Securities and Exchange Commission v. Office Depot, Inc., Civ. Action No. 9:10-cv-81239 (S.D. Fla. Oct. 21, 2010)

SEC CHARGES OFFICE DEPOT WITH IMPROPER DISCLOSURES TO ANALYSTS

The Securities and Exchange Commission today announced an enforcement action against Office Depot, Inc. for violating fair disclosure regulations when selectively conveying to analysts and institutional investors that the company would not meet analysts' earnings estimates. The SEC also charged Office Depot with unrelated accounting violations.

Regulation FD requires that when issuers disclose material nonpublic information, they must make broad public disclosure of that information. The SEC's alleges that as they neared the end of Office Depot's second quarter for 2007, the company's CEO and then-CFO discussed how to encourage analysts to revisit their analysis of the company. Office Depot then made a series of one-on-one calls to analysts. The company did not directly state that it would not meet analysts' expectations, but rather this message was signaled with references to recent public statements of comparable companies about the impact of the slowing economy on their earnings. The analysts also were reminded of Office Depot's prior cautionary public statements. Analysts promptly lowered their estimates for the period in response to the calls. Office Depot did not regularly initiate these types of calls to all analysts covering the company.

The SEC's complaint alleges that Office Depot's CEO, in an attempt to get analysts to lower their estimates, proposed to the company's CFO that the company talk to the analysts and refer them to recent public announcements by two comparable companies about their financial results being impacted by the slowing economy. The CEO further suggested that Office Depot point out on its calls what the company had said in prior public conference calls in April and May 2007. The CFO then assisted Office Depot's investor relations personnel in preparing talking points for the calls.

According to the SEC's complaint, the CEO and CFO were not present during the calls but were aware of the analysts' declining estimates while the company made the calls. They encouraged the calls to be completed. Office Depot continued to make the calls despite the CFO being notified of some analysts' concerns about the lack of public disclosure among other things. Six days after the calls began, Office Depot filed a Form 8-K announcing that its sales and earnings would be negatively impacted due to a continued soft economy. Before that Form 8-K was filed, Office Depot's share price had significantly dropped on increased trading volume.
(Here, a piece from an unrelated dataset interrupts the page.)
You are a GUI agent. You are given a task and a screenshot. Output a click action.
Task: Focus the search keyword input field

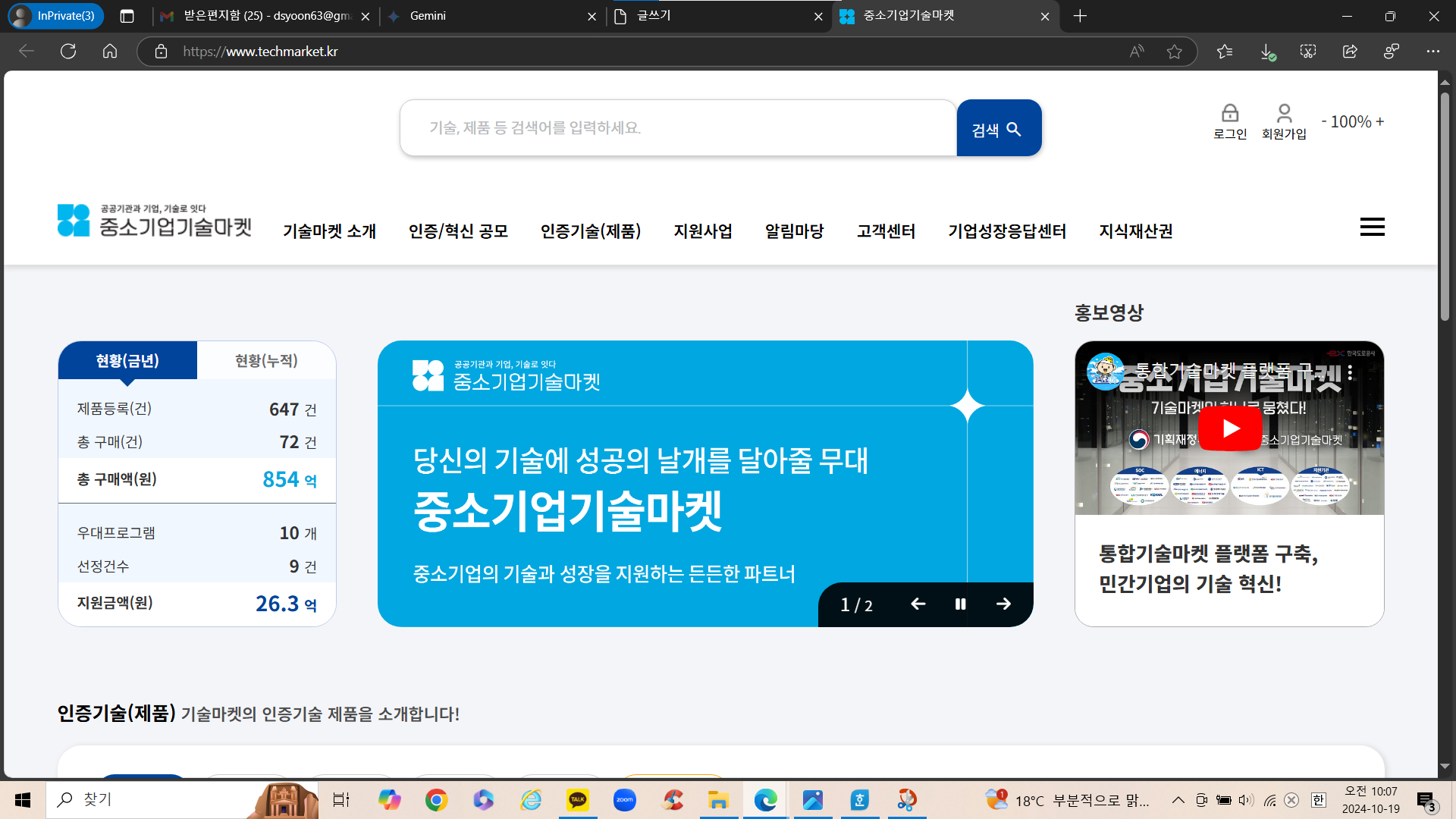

Unrelated to these Regulation FD violations, the SEC also charged Office Depot with overstating its net earnings in its financial statements for the third quarter of 2006 through the second quarter of 2007 as a result of accounting violations. The SEC alleges that Office Depot prematurely recognized approximately $30 million in funds received from vendors in exchange for the company's merchandising and marketing efforts instead of recognizing the funds over the relevant reporting periods in a manner consistent with Generally Accepted Accounting Principles. In November 2007, the company restated those financials and announced a material weakness in its internal controls over financial reporting that resulted from the failure of its personnel responsible for negotiating agreements with vendors to communicate all of the relevant information to financial accounting personnel.

Office Depot agreed to settle the SEC's charges without admitting or denying the allegations, and will pay a $1 million penalty. Office Depot also consented to the entry of an administrative order in a separate proceeding requiring it to cease and desist from committing or causing any violations and any future violations of Sections 13(a), 13(b)(2)(A), and 13(b)(2)(B) of the Securities Exchange Act of 1934 and Rules 12b-20, 13a-1, and 13a-13 thereunder, and Regulation FD.